[出典]:
今回もお薦め書籍で、先月発売されたばっかしの新書、「日本文化の核心」〜「ジャパン・スタイル」を読み解く〜(松岡正剛 著 講談社現代新書 2020年3月20日発行 1000円+税)をご紹介さいていただきますぜよ。
この書籍は、日本文化研究の第一人者として「日本という方法」を提唱し独自の日本論を展開しゆう、編集工学研究所所長でイシス編集学校校長の松岡正剛さんの、「松岡日本論」の集大成といえる書籍ながやき。
350ページにおよぶその内容は、「濃い日本」を解読し、この国の“深い魅力”を理解するための、多岐に渡る内容が網羅されちょって、新書たぁ思えんばあ厚いがよ。
しかも著者は、「日本文化はハイコンテキストで、一見、わかりにくいと見える文脈や表現にこそ真骨頂がある」っちゅうて「はじめに」で断言しちゅうばあながやき。
こう紹介してしもうたら、とても読めそうにないっちゅうて、ドン引きされてしまいそうやけんど、これがメチャクチャ面白うて、ハマリまくって読みふけってしもうて、ワシゃあ数日で読了してしもうたがよ。

[練習問題 1]:
出典で紹介されている本について、書名のすぐあとのかっこの中に書かれている情報をすべて挙げてください。
[練習問題 2]:
出典で紹介されている本は何ページありますか。
データはここでは使いません。

[データ抜粋]:
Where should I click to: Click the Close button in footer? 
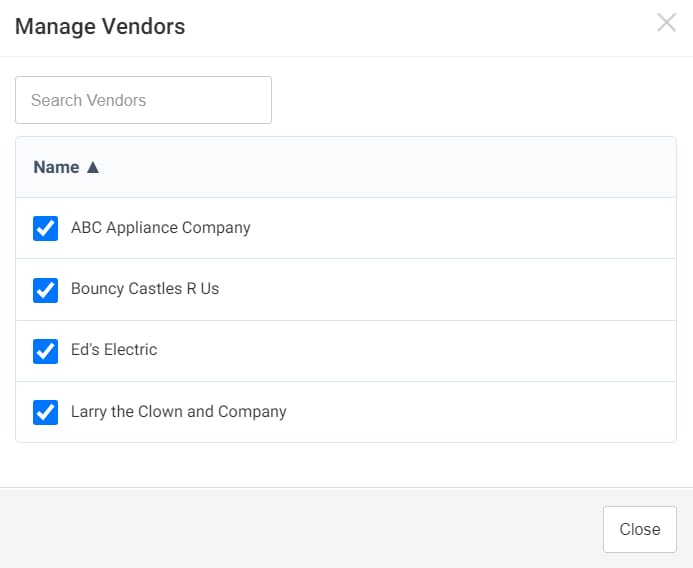[640, 529]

[解答 1]:
松岡正剛 著
講談社現代新書
2020年3月20日発行
1000円+税

[解答 2]:
350ページです。